* _Work required_
All of the listing should be transcribed exactly.

■ ■ ■ ■

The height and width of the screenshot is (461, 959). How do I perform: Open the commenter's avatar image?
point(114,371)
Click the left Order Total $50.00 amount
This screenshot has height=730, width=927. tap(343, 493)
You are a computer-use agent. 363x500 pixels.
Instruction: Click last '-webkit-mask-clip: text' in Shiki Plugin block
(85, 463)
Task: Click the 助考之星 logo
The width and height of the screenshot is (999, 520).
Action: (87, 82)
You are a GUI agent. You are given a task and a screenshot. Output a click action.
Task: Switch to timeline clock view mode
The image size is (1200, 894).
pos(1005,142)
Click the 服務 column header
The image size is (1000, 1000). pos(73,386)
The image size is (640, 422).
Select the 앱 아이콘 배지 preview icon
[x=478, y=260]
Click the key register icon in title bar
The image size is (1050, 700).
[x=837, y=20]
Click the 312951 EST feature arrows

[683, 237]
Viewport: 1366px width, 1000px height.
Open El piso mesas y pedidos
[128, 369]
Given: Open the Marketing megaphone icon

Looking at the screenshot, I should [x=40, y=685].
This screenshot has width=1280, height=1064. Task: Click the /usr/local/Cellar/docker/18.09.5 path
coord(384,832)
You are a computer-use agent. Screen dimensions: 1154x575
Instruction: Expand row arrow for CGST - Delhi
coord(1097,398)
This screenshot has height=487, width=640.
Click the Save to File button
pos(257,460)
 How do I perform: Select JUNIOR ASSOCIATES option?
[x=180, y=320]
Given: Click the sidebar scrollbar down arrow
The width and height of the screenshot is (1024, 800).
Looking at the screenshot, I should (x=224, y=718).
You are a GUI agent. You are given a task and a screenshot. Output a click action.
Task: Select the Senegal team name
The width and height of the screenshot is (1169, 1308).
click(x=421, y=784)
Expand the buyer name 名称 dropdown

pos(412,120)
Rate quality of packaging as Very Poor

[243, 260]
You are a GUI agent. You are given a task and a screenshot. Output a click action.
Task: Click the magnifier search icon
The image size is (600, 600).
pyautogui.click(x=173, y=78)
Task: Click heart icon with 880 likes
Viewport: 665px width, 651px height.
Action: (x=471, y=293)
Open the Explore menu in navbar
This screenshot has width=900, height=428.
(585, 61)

■ ■ ■ ■

* _Response to this task_
The height and width of the screenshot is (461, 959). How do I perform: Open the commenter's avatar image?
point(114,371)
Click the left Order Total $50.00 amount
This screenshot has height=730, width=927. tap(343, 493)
You are a computer-use agent. 363x500 pixels.
Instruction: Click last '-webkit-mask-clip: text' in Shiki Plugin block
(85, 463)
Task: Click the 助考之星 logo
The width and height of the screenshot is (999, 520).
Action: (87, 82)
You are a GUI agent. You are given a task and a screenshot. Output a click action.
Task: Switch to timeline clock view mode
The image size is (1200, 894).
pos(1005,142)
Click the 服務 column header
The image size is (1000, 1000). pos(73,386)
The image size is (640, 422).
Select the 앱 아이콘 배지 preview icon
[x=478, y=260]
Click the key register icon in title bar
The image size is (1050, 700).
[x=837, y=20]
Click the 312951 EST feature arrows

[683, 237]
Viewport: 1366px width, 1000px height.
Open El piso mesas y pedidos
[128, 369]
Given: Open the Marketing megaphone icon

Looking at the screenshot, I should [x=40, y=685].
This screenshot has width=1280, height=1064. Task: Click the /usr/local/Cellar/docker/18.09.5 path
coord(384,832)
You are a computer-use agent. Screen dimensions: 1154x575
Instruction: Expand row arrow for CGST - Delhi
coord(1097,398)
This screenshot has height=487, width=640.
Click the Save to File button
pos(257,460)
 How do I perform: Select JUNIOR ASSOCIATES option?
[x=180, y=320]
Given: Click the sidebar scrollbar down arrow
The width and height of the screenshot is (1024, 800).
Looking at the screenshot, I should (x=224, y=718).
You are a GUI agent. You are given a task and a screenshot. Output a click action.
Task: Select the Senegal team name
The width and height of the screenshot is (1169, 1308).
click(x=421, y=784)
Expand the buyer name 名称 dropdown

pos(412,120)
Rate quality of packaging as Very Poor

[243, 260]
You are a GUI agent. You are given a task and a screenshot. Output a click action.
Task: Click the magnifier search icon
The image size is (600, 600).
pyautogui.click(x=173, y=78)
Task: Click heart icon with 880 likes
Viewport: 665px width, 651px height.
Action: (x=471, y=293)
Open the Explore menu in navbar
This screenshot has width=900, height=428.
(585, 61)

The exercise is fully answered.